Editorial : Un Chunjie entre Confucius et smartphone

Le Chunjie touche à sa fin, Nouvel an lunaire sous le totem du Coq. Après une semaine de congés – voire 2 ou 3 -des centaines de millions de Chinois retournent au travail. Sous le feu astral (l’élément de l’année), ces congés auront plus que jamais brassé traditions et technologies connectées, signe d’une Chine qui tourne progressivement une (ou plusieurs) page(s) de son passé.

La frénésie d’achats se perpétue. Du 27 janvier au 5 février, les Chinois ont dépensé pour 140 milliards de $, 11$ par personne et 11,4% de plus qu’en 2016 sous le signe du Singe. Les cadeaux importés ont toujours la cote, tels chocolats suisses, parfums de France, compléments alimentaires australiens ou américains, masques cosmétiques coréens…

6,15 millions de fortunés s’envolèrent pour l’étranger (+7%), surtout Thaïlande et Japon. Pour le reste, 344 millions allèrent en province (+13,8%), de retour vers le village natal, ou vers des sites touristiques tels le mont Huangshan (Anhui), le parc de Zhangjiajie (Hunan) ou Disneyland de Shanghai. J.O. d’hiver (Pékin) obligent, dont l’échéance en 2022 approche, des millions de touristes choisirent les sports d’hiver en plein essor, même au Xinjiang qui déclarait 15 millions de visiteurs (+20%) anxieux de s’essayer au ski, luge et patins dans le grand-Ouest.

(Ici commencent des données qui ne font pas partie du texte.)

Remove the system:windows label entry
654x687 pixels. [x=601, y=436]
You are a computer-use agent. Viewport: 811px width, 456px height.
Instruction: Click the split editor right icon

Les feux d’artifice n’ont causé de sérieuse pollution dans les grandes villes, que la première nuit (900 PM 2.5, dans Pékin). Dès la seconde, le rationnement des pétards réduisait les émissions de fumées.

Une partie du Gala TV (énorme show de strass et d’idéologie, 600 danseurs, 2000 costumes, 1800 accessoires, pour 700 millions de téléspectateurs) avait été délocalisée à Guilin (Guangxi). La police s’offrit le plaisir d’une chasse aux drones, ballons et modèles réduits volants. Elle en détecta 26… mais n’en captura que 6.
Hors de Chine, 2000 événements du ministère de la Culture se suivirent en 400 villes des 5 continents, popularisant le Nouvel An chinois auprès de 250 millions d’étrangers.
Durant 8 jours, les mégapoles purent « souffler » : Dongguan (Canton) perdit 70% de ses 8 millions d’âmes, Pékin 40% de ses 21 millions—offrant à ceux restés sur place les vacances d’un air plus pur et sans trafic.

Par rapport aux années précédentes, sans en avoir l’air, la fête s’est digitalisée, dévoilant la société la plus connectée au monde. 80% des achats, même des billets de train, avaient été commandés et payés par smartphone. Sur WeChat, 14 milliards d’enveloppes rouges d’étrennes furent échangées par smartphone : 10 par habitant, et 75% de plus qu’en 2016. Et la nuit du Chunjie fit les choux gras d’applications telles Idachu (1000 cuisiniers à domicile), Didi Hitch (covoiturage) ou Xiaozhu (rival d’Airbnb).
Cinq agences louaient des faux(sses) fiancé(e)s (1000¥/24h, hors frais) pour berner les vieux parents par l’illusion d’un futur mariage. Car 36% des garçons de 25-29 ans, et 21% des filles sont célibataires —toujours plus réticents à la morale confucéenne. Ces jeunes boycottent toujours plus le retour au foyer, préférant plutôt partir en vacances, avec des amis ou en solitaire…

Bilan : au retour, 95% de vacanciers estiment la fête de 7 jours trop courte, et 70% réclament l’allongement à 15 jours, ne serait-ce que pour mieux revoir leurs 15 millions d’enfants « laissés en arrière » au village. Le Parlement y réfléchit…

Enfin, un vent de nostalgie soufflait sur le web, alimenté par une vidéo présentant les traditions d’autrefois. « C’était mieux avant », sans confort ni internet, soupirent les esprits chagrins…

Rendez-vous en 2018 sous le signe du Chien. On y retrouvera une Chine  encore plus branchée, encore plus libérée, mais assurément (et quel que soit l’âge) toujours en quête de son identité.